Coke oven gas injection at Rogesa blast furnace started on time
by David Fleschen
In November 2019, ROGESA Roheisengesellschaft Saar mbH, Dillingen, Germany, awarded Paul Wurth with an order to design and supply coke oven gas injection systems for the company’s blast furnaces No. 4 and No. 5.
With this new technology, coke oven gas becomes a metallurgical process gas that will partially replace metallurgical coke as reducing agent, thus contributing to lowering the carbon intensity in the blast furnace as well as the carbon footprint of the overall ironmaking operations.
In preparation of the project, Paul Wurth accompanied the customer in research work and pilot plant trials. The current order is being executed on a turn-key basis and includes design and engineering for the two coke oven gas injection sub-plants, supply of technological key items like flow control and check valves, supply and erection of vessels, piping and supporting structure, automation of the plants and integration into the existing process technology and plant configuration.
Despite difficult project execution conditions and challenging economic environment, Paul Wurth fulfilled all contract obligations and supported the operator to start commissioning the first section of the new coke oven gas injection plant at Blast Furnace No. 5 by the initially planned date at the beginning of June. Paul Wurth’s particular responsibility was to have ready injection lines and coke oven gas supply for half the number of all the 32 tuyeres of this furnace. This being fulfilled, Rogesa and Paul Wurth started the application of the new technology for four injection lines. The operation with coke oven gas followed a jointly developed start-up procedure and was executed by trained personnel of both sides in a safety-focused manner.

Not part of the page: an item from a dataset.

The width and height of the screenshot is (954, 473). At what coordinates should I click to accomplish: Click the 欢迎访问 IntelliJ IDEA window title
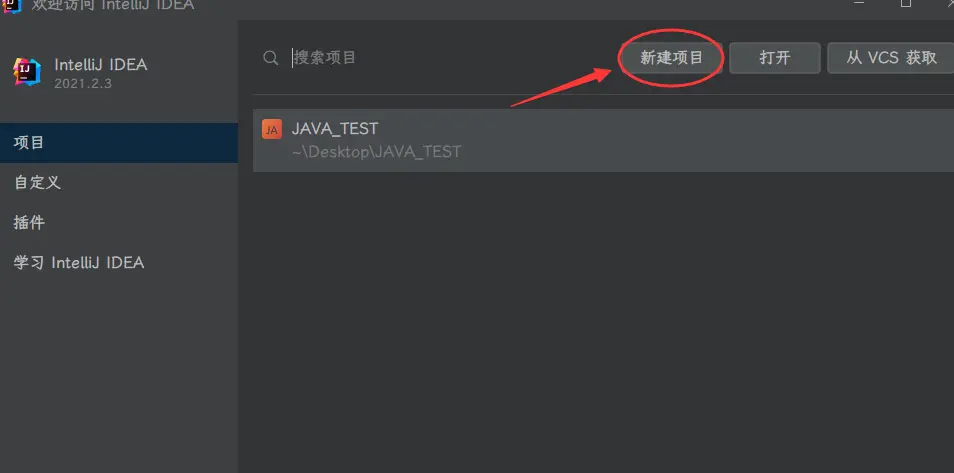(113, 5)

The customer will now observe the development of the BF’s ironmaking process parameters and strive for further evolving injection rates.
For Paul Wurth, it is important to underline that the company and its sub-suppliers managed to keep on track within a demanding project schedule; this in a business environment which changed quite unexpected and dramatically with the pandemic, lockdown, economic slowdown and related consequences.
In the frame of Paul Wurth’s strategy to support steel plant operators on their journey to a carbon neutral primary metallurgy, coke oven gas injection at tuyere level is a part of a readily available portfolio of solutions for stepwise CO2 emission reduction.